- Summary:
- P: W / D / L
- Total:
- 12: 12 / 00 / 00
- Test match:
- 03: 03 / 00 / 00
- Opponent:
- P: W / D / L
- Australia:
- 2: 2 / 0 / 0
- Fiji:
- 1: 1 / 0 / 0

= 1968 New Zealand rugby union tour of Australia and Fiji =

The 1968 New Zealand tour rugby to Australia and Fiji was the 21st tour by the New Zealand national rugby union team to Australia, concluding with a match against Fiji in Suva, Fiji.

The previous tour by the All Blacks to Australia was the 1962 tour. The Wallabies had visited New Zealand in 1964.

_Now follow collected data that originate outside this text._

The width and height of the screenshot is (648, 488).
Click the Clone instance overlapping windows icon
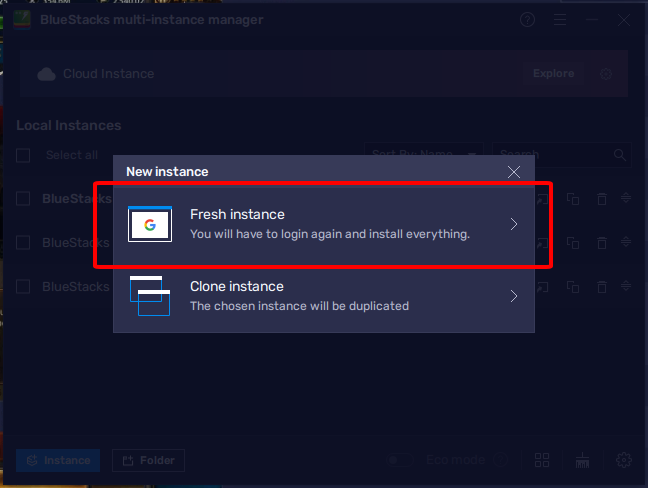point(150,296)
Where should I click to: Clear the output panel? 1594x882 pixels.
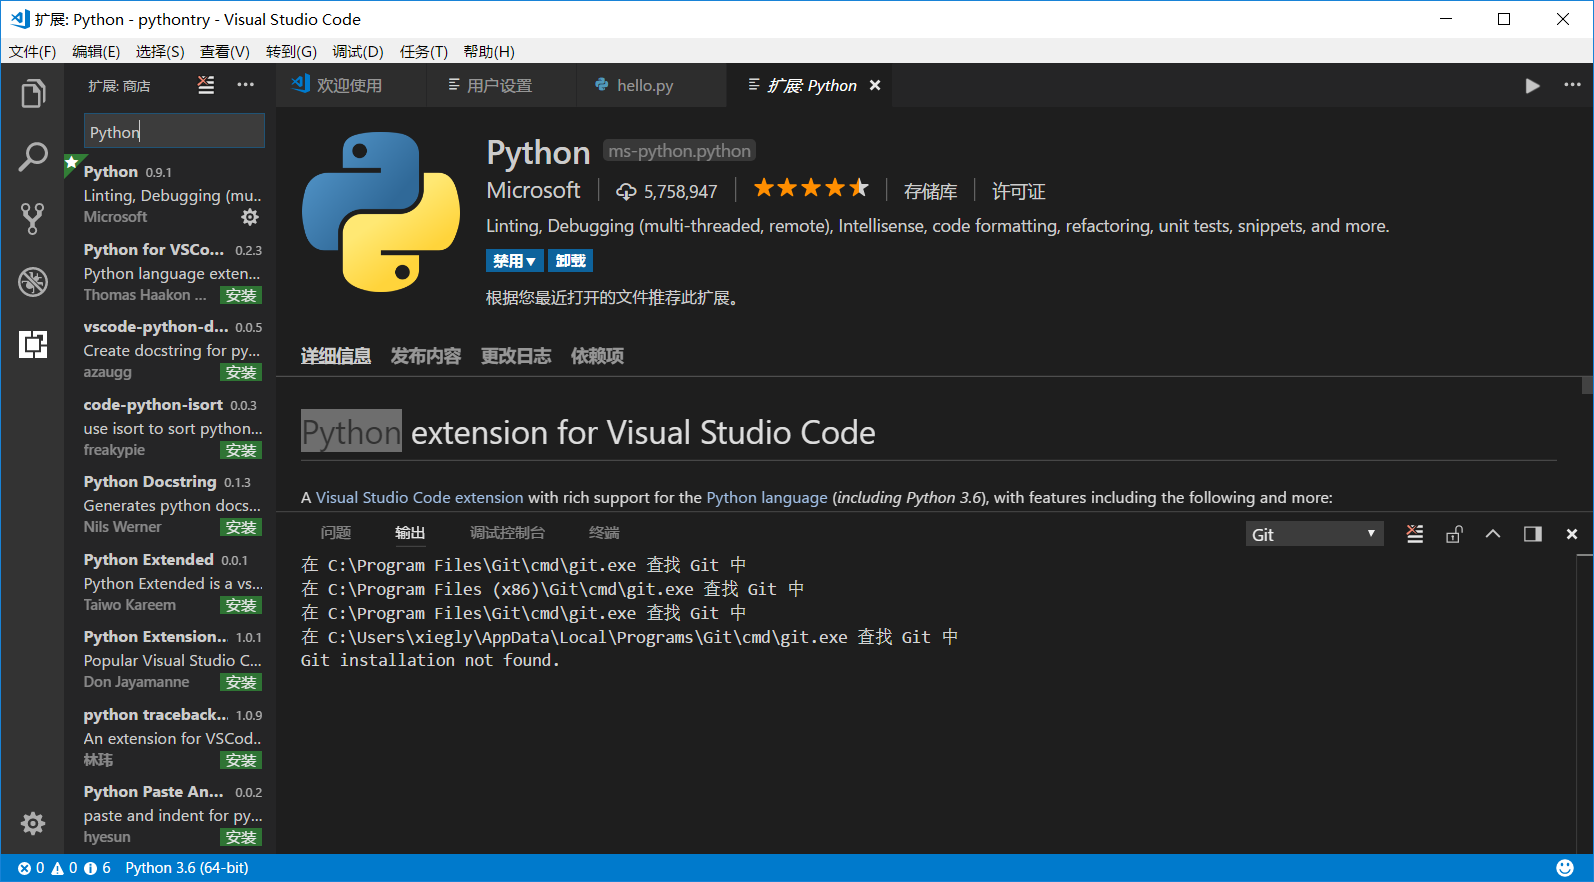tap(1414, 534)
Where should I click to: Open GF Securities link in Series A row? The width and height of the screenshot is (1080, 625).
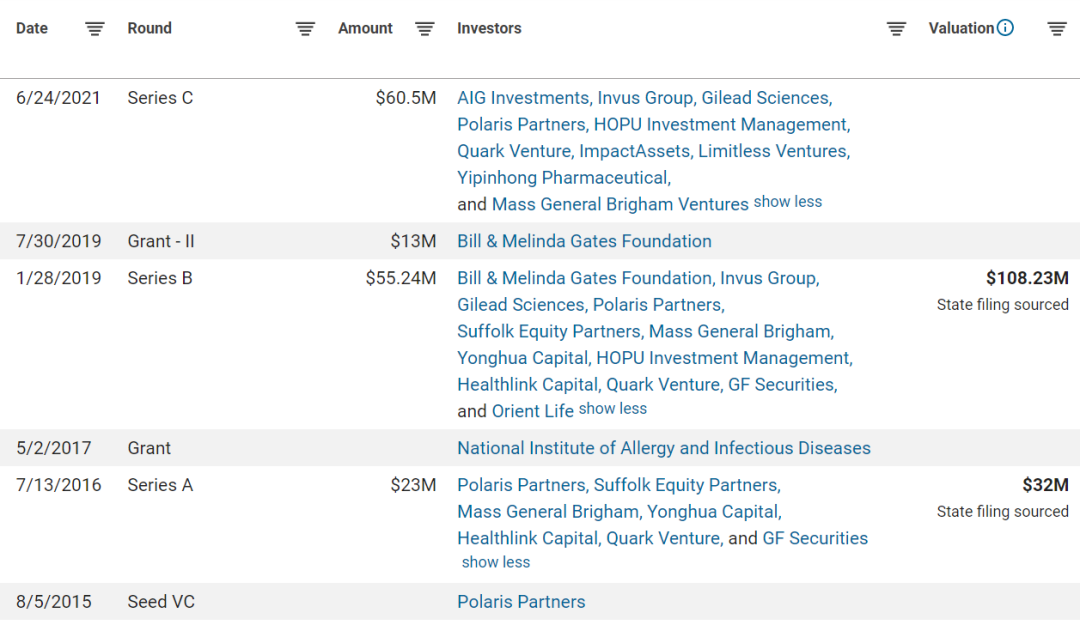(x=815, y=538)
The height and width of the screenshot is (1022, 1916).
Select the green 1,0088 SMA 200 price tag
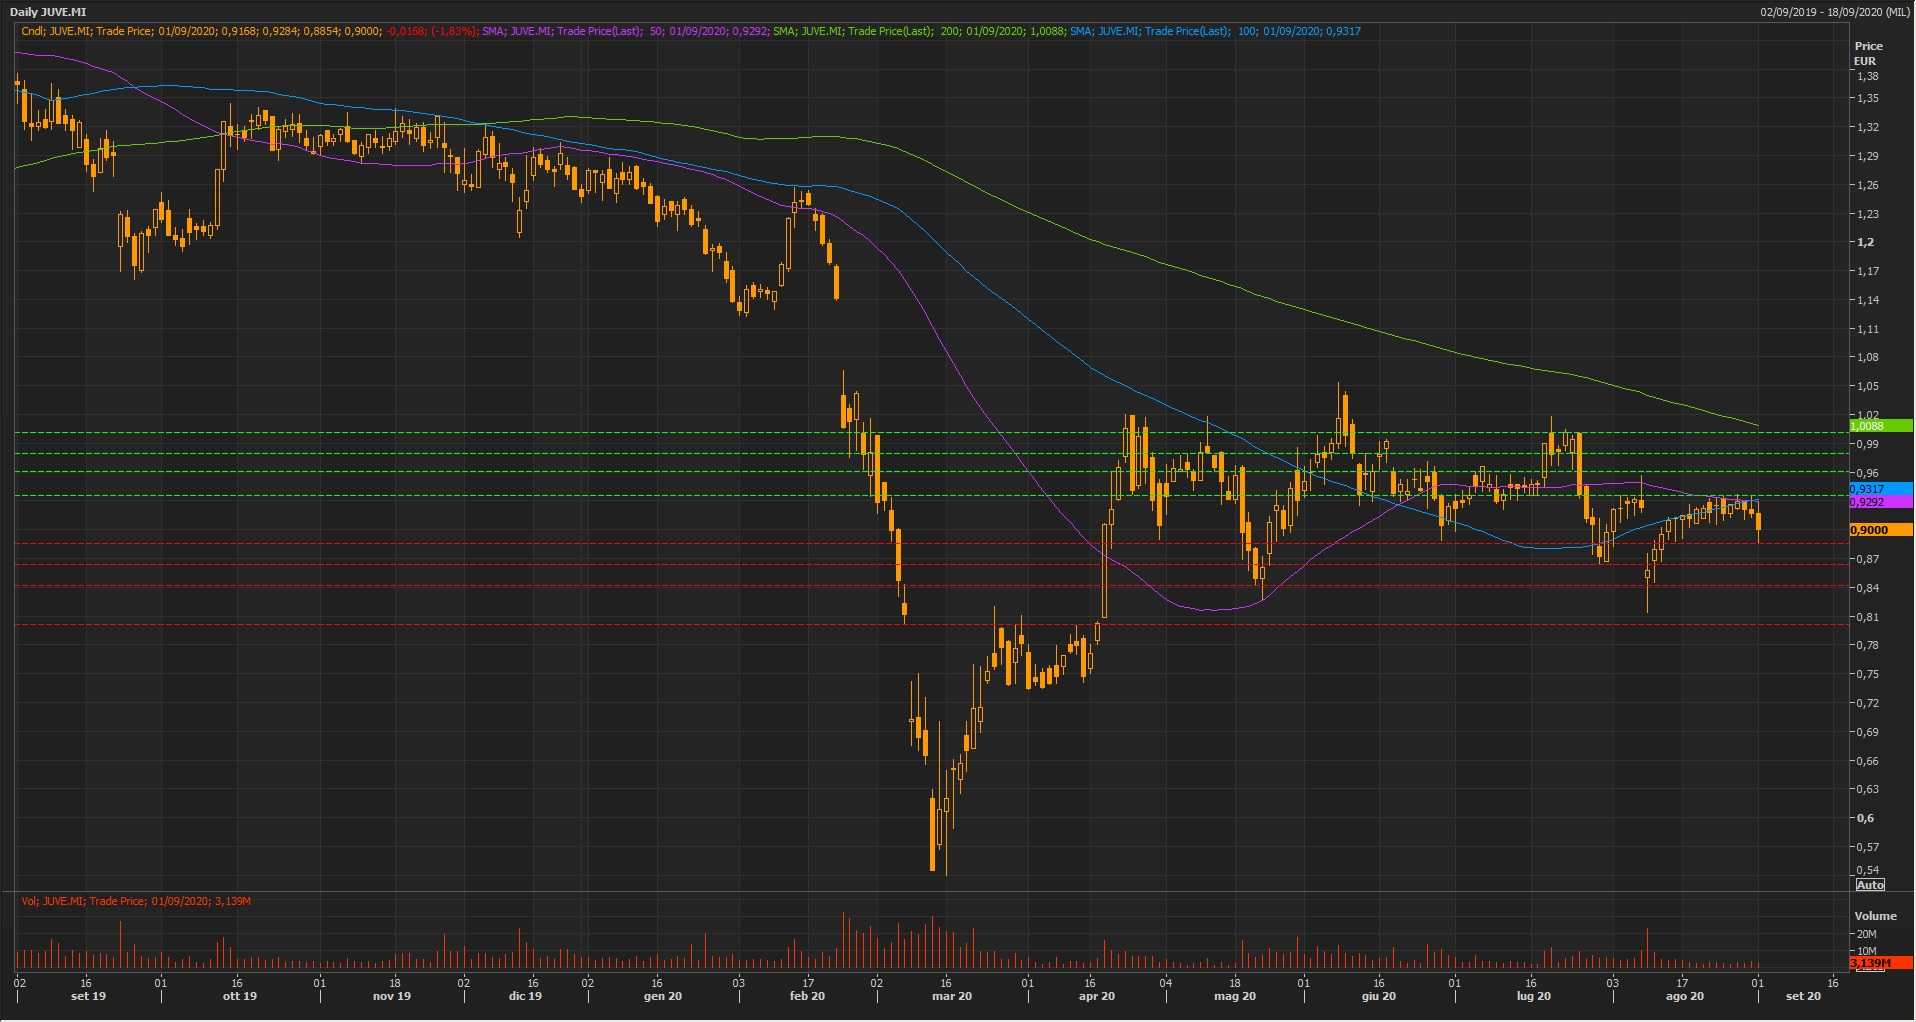coord(1880,426)
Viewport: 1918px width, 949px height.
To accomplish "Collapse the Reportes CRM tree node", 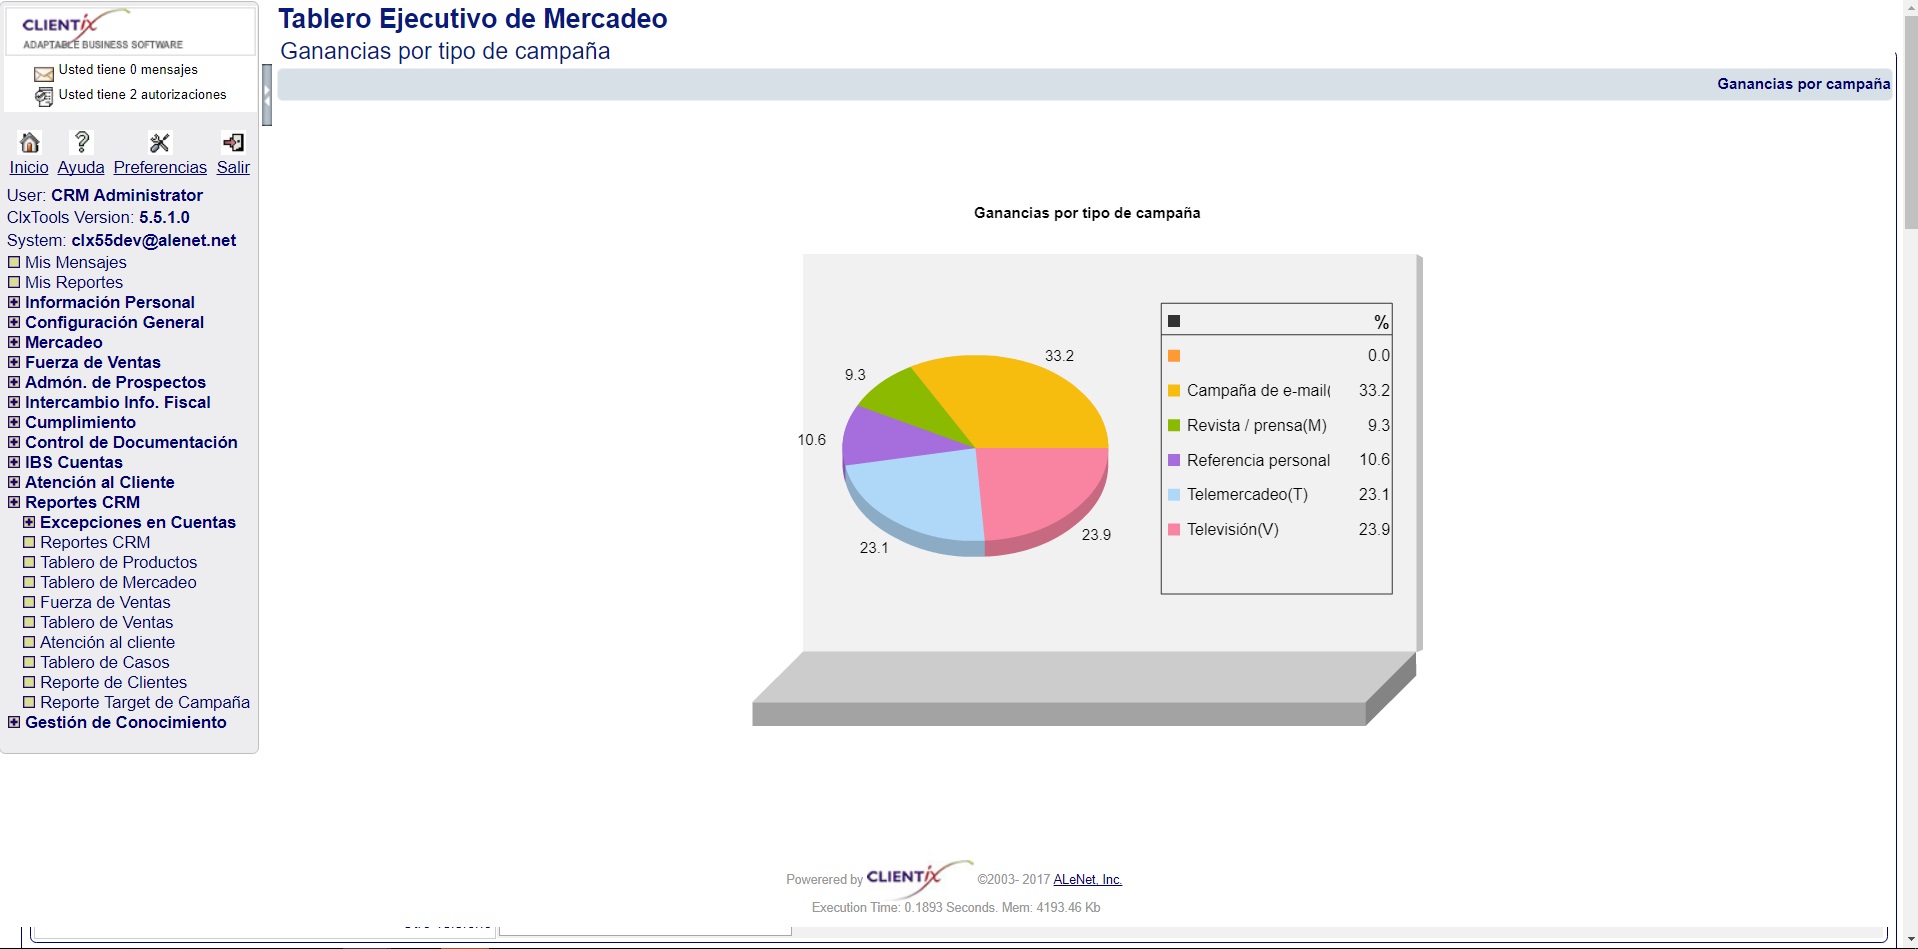I will (14, 502).
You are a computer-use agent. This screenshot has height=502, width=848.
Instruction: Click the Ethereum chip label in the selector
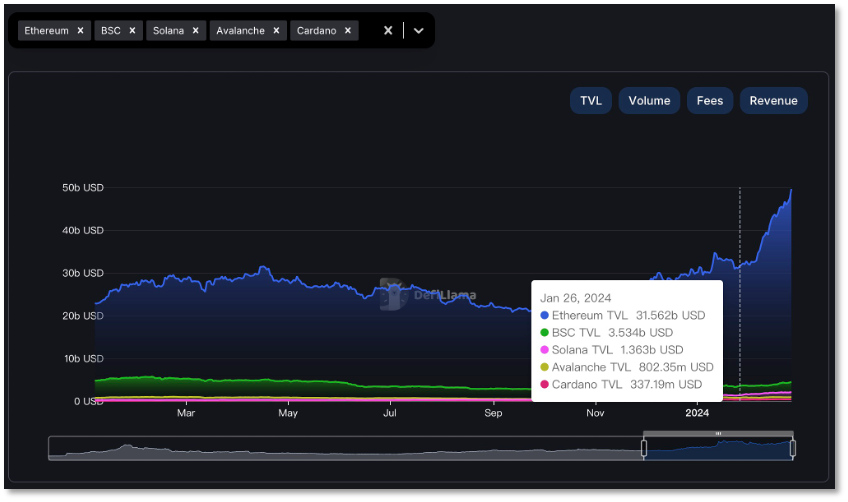click(x=46, y=31)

The All Backs won all both Test matches and the Bledisloe Cup.

Before the first Test Australian coach (and former Wallaby and All Black) Des Connor had studied the rulebook and after consulting with referees, he introduced tactically the first short lineout ever used in a match in the southern hemisphere. This tactic is now a common part of rugby at all levels.

== Schedule ==
Scores and results list All Blacks's points tally first.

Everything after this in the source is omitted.